Speaking to reporters at the World Economic Forum, Ali Rodriguez also said that the Organization of Petroleum Exporting Countries remains committed to its $22 to $28 per barrel price range.
Crude oil is currently trading below that range on most international markets. The price for West Texas intermediate crude for delivery in March, for example, was $20.38 at the close of business on Friday.
But some firming of prices is expected in coming months as the demand for oil rises along with world recovery from the current recession. Economists expect the global economy to expand about 2 percent this year, about the same as last year but less than half the rate of 2000.
OPEC lowered its production quota 6 percent to about 22 million barrels a day in December in an attempt to prop up prices.

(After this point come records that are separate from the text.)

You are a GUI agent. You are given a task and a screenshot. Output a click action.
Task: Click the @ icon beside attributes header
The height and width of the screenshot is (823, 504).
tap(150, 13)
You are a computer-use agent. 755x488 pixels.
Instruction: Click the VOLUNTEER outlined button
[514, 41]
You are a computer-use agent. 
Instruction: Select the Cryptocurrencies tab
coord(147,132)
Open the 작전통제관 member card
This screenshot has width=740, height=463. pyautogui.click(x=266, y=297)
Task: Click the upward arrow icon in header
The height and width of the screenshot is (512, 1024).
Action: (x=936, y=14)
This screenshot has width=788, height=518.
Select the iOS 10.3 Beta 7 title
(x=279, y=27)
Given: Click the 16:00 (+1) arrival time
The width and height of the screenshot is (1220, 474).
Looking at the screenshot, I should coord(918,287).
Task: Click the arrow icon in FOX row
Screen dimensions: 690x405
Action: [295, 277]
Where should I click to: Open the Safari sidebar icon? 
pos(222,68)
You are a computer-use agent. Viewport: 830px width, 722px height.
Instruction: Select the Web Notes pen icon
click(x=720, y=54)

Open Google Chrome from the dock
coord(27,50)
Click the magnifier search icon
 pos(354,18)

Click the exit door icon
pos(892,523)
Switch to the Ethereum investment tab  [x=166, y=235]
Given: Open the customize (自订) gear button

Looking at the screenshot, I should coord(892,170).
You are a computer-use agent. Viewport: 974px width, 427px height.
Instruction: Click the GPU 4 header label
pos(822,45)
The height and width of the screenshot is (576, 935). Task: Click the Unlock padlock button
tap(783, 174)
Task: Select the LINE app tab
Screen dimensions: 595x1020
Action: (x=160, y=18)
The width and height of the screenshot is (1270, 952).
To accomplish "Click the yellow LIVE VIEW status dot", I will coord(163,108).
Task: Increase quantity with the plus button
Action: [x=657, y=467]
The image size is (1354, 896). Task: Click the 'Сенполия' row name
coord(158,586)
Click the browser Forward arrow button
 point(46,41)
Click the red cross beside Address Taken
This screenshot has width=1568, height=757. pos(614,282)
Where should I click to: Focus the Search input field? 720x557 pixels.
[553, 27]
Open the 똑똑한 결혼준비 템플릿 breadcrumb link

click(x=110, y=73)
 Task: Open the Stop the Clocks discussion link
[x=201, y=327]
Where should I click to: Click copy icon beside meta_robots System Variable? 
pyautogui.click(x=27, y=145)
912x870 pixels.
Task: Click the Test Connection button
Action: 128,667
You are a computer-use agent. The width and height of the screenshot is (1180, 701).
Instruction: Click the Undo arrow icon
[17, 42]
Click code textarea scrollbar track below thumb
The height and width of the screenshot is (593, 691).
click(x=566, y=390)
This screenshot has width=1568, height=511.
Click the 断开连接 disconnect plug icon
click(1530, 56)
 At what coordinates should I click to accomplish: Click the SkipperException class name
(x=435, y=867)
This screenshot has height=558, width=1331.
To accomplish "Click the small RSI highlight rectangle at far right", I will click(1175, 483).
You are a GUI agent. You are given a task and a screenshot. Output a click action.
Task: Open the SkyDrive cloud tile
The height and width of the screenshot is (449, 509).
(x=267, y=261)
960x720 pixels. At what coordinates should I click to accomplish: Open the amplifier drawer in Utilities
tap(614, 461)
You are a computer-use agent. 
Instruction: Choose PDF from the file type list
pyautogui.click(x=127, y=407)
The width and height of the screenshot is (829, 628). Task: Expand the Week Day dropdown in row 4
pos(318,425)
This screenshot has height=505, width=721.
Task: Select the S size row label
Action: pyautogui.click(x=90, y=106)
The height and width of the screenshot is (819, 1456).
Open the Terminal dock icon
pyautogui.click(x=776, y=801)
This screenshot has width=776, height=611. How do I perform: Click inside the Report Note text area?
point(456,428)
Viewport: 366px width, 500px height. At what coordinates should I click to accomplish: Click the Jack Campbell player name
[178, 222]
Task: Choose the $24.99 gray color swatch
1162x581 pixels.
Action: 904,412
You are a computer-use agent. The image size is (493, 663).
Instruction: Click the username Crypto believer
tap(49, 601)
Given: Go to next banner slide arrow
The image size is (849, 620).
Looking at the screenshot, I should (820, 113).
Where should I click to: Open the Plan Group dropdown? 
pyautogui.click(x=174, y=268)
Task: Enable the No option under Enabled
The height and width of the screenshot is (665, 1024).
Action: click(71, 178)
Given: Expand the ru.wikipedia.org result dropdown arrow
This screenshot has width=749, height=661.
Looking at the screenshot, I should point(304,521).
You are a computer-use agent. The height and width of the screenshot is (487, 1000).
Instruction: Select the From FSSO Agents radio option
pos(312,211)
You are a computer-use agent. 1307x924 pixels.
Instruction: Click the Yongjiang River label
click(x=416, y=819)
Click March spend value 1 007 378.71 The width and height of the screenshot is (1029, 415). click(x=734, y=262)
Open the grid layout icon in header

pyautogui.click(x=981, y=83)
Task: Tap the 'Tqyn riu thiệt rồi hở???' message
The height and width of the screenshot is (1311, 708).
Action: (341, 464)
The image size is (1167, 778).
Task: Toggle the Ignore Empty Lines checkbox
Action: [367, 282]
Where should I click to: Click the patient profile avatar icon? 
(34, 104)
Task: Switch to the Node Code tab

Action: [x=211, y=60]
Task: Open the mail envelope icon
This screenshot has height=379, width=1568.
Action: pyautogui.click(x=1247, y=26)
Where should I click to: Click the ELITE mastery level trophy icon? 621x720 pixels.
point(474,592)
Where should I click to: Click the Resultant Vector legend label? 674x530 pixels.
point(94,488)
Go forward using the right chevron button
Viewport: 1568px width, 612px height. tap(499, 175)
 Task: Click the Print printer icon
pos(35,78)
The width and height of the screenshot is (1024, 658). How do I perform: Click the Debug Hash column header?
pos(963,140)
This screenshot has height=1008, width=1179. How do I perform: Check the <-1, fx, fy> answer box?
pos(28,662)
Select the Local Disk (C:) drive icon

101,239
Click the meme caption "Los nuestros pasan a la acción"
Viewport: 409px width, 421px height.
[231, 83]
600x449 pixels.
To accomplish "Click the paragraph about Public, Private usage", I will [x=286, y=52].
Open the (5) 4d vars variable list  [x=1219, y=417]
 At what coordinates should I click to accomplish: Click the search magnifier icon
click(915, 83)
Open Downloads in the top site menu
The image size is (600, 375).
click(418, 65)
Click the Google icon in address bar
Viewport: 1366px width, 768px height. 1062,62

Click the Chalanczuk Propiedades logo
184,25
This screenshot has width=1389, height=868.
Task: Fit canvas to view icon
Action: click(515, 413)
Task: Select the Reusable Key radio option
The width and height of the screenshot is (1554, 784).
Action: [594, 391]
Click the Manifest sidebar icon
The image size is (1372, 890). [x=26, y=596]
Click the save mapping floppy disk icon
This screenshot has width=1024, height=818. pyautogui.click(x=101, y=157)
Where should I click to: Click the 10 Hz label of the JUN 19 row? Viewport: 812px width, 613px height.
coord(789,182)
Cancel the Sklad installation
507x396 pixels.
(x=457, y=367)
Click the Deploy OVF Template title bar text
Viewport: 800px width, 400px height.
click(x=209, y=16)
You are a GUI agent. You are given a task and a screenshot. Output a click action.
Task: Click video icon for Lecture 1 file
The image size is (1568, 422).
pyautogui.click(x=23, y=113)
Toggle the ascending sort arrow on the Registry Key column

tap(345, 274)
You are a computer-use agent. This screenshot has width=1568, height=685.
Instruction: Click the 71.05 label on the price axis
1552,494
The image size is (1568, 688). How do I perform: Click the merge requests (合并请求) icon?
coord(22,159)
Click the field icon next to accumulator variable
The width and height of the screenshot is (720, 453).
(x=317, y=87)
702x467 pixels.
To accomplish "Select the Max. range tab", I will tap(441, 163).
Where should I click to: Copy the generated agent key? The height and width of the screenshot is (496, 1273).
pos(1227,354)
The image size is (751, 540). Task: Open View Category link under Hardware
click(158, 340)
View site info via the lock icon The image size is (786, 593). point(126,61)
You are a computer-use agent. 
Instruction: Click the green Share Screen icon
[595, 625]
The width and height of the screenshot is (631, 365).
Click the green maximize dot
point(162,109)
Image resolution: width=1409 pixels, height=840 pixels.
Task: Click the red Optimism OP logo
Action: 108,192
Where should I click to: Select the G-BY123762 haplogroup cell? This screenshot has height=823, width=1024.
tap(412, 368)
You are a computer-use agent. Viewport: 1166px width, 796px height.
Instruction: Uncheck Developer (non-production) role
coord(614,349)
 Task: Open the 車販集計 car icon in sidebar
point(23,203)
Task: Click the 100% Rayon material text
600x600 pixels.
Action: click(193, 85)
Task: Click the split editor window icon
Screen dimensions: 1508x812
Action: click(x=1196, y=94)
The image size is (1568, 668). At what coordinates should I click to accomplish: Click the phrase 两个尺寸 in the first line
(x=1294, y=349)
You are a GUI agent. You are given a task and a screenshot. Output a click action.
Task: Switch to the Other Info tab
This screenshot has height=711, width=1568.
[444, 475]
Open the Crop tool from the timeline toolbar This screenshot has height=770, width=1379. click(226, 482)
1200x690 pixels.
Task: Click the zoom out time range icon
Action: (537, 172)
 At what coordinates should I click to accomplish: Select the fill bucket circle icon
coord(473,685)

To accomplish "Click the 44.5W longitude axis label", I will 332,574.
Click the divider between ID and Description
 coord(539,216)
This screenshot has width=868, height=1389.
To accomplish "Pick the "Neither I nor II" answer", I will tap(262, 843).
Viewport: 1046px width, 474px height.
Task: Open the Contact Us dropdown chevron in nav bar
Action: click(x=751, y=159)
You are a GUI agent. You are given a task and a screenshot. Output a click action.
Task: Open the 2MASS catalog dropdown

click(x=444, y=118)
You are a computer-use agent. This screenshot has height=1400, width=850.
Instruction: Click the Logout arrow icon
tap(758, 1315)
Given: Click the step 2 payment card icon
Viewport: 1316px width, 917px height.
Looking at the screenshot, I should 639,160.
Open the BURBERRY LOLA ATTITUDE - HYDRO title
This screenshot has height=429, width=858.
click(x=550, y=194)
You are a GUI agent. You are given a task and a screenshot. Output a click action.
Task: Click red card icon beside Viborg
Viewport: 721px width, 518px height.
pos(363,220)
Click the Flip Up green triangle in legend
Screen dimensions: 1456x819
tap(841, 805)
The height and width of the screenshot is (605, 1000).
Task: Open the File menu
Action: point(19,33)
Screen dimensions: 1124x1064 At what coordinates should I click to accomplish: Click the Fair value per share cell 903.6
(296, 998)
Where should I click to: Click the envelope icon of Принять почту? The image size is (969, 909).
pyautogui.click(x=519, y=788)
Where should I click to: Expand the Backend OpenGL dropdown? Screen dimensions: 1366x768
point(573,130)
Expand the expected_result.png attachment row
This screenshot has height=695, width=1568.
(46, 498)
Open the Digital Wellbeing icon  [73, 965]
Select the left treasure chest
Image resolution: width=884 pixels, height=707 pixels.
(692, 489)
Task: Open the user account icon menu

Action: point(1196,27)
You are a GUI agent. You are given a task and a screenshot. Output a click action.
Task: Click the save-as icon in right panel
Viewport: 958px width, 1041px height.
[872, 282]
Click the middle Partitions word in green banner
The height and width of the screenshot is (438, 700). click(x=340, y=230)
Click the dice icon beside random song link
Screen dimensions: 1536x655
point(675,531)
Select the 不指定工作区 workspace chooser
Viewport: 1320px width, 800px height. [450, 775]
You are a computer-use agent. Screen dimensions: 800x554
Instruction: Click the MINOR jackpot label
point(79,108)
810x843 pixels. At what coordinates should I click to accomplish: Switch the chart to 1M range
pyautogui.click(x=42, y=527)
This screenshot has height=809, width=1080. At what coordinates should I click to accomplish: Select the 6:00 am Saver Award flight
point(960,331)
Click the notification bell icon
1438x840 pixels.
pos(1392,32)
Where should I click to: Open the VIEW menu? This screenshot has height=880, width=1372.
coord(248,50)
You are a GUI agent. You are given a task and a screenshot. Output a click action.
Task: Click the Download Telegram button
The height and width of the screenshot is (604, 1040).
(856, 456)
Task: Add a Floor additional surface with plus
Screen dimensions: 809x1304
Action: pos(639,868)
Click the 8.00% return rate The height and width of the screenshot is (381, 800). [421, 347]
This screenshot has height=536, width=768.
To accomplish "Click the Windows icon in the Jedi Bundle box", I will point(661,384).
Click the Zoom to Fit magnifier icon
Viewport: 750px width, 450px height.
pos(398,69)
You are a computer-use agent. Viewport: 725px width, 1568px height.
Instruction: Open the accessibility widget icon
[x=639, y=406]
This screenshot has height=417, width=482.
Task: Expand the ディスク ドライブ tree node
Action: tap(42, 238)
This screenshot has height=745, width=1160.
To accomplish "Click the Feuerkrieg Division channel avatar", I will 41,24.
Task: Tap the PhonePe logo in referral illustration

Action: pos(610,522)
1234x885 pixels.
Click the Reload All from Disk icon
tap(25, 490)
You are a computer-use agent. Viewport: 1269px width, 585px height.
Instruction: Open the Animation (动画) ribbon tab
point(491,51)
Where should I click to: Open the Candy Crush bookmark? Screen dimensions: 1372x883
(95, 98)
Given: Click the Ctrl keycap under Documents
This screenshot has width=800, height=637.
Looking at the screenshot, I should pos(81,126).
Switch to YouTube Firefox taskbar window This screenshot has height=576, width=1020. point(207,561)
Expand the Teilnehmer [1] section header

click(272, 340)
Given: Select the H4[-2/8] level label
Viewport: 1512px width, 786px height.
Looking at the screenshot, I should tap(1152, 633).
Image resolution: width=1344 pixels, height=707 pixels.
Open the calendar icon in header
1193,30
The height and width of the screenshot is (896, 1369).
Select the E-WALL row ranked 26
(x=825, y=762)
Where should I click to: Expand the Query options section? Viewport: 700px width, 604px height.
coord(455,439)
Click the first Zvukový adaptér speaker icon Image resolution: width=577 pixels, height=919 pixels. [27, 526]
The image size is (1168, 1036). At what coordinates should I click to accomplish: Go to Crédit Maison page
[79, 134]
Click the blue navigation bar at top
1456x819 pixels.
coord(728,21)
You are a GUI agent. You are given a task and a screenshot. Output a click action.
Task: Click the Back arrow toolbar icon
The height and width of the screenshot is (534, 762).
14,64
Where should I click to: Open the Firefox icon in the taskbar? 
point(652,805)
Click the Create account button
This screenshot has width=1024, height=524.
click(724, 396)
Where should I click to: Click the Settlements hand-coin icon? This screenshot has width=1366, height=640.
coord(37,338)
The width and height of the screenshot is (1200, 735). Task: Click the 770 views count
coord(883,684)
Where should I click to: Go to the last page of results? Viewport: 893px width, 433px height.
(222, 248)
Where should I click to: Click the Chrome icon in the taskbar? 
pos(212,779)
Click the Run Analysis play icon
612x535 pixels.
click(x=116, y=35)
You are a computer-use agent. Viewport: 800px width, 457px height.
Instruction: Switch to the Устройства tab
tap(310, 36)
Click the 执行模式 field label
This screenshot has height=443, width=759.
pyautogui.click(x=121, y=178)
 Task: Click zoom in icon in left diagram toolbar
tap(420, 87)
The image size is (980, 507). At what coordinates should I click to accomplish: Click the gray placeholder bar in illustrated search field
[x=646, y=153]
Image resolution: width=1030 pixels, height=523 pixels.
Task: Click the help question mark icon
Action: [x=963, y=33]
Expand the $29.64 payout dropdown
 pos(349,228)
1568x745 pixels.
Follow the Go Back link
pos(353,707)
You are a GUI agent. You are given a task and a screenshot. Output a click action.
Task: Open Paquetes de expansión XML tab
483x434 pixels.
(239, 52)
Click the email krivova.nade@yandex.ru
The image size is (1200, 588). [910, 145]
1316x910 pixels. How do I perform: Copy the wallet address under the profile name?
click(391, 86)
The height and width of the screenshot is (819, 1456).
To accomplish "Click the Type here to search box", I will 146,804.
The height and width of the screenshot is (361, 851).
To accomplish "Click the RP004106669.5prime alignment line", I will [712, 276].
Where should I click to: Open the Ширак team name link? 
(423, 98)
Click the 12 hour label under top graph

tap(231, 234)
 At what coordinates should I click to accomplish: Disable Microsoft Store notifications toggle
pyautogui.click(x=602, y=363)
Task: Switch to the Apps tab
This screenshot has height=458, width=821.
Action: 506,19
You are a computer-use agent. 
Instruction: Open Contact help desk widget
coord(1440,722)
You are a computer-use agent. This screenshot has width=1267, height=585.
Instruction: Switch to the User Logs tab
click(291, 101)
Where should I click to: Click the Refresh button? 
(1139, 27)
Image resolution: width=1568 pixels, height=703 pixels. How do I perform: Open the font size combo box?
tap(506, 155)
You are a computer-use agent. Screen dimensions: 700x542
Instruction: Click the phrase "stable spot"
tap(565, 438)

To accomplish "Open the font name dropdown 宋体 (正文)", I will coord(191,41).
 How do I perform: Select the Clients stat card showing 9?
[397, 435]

The cut came after the cartel secured promises from non-OPEC producers including Norway, Russia and Mexico that they, too, would reduce output.
"I don't believe at this point there is a reason to cut or increase production" when ministers meet in Vienna next month, Rodriguez told reporters.
He warned, however, that market conditions remain "dynamic" and that producers need to remain flexible.
OPEC officials have said repeatedly that continued cooperation with nonmember producers is critical to balancing supply and demand — and maintaining prices.
"What the producers wanted to avert was a collapse in prices, and that has been achieved," he said.
Rodriguez said that Russian cooperation with OPEC had helped stabilize oil prices.
He termed as "exaggerated" reports that Russia was not holding to its pledge to hold down its production by 150,000 barrels a day.
Based on forecasts that the world economy will expand about 2.2 percent this year, OPEC is projecting that demand will increase by 500,000 barrels a day to 600,000 barrels a day, Rodriguez said.